What we can do together

21. Regulators do not view scenario analysis through rose-tinted lenses. While it is an essential tool for making climate risk assessments, more work and development is needed given the uncertainties associated with climate change. This is also why climate risk assessment and scenario analysis needs to be an iterative learning process. The initial results will identify new pockets of risks and key sensitivities of the scenario that were not initially included. These aspects can then form the basis for follow-up analysis and research.

22. The data shortage issue is being addressed at various platforms, including the work by TCFD and ISSB. The International Association of Insurance Supervisors (IAIS) has been collecting climate risk data from its members for several years through its Global Monitoring Exercise. Data depth and familiarity will continue to grow as regulators and the financial services industry refine our parameters and definitions. Nonetheless, close cooperation and understanding between the public sector and real economy players are necessary to ensure all of us can obtain sufficient decision-useful data to assess the risks arising from climate change.

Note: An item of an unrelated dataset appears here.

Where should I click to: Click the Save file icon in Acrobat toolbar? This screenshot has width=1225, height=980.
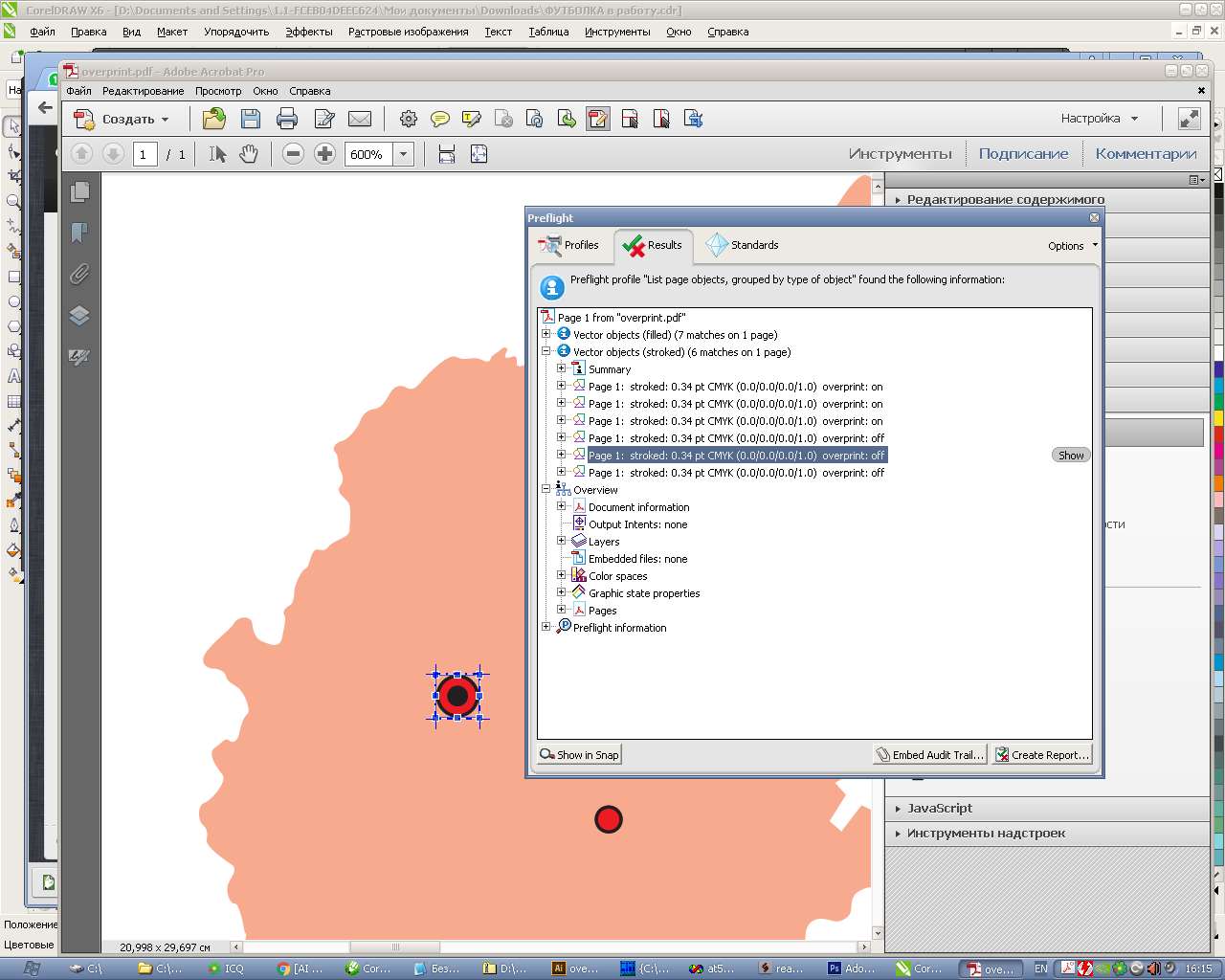point(251,119)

23. Technical gaps are progressively being addressed. The Geneva Association has established a ‘Task Force on Climate Change Risk Assessment for the Insurance Industry’, involving global P&C and life reinsurance and insurance companies. The Taskforce aims to develop methodologies and tools for scenario analysis and stress testing for the insurance industry. A key part of the process will involve collaborating with different stakeholders to converge on decision-useful solutions. I anticipate there will be increased cross-group and cross-company engagement and collaboration to pool climate risk management expertise and enhance firm-wide understanding of these risks.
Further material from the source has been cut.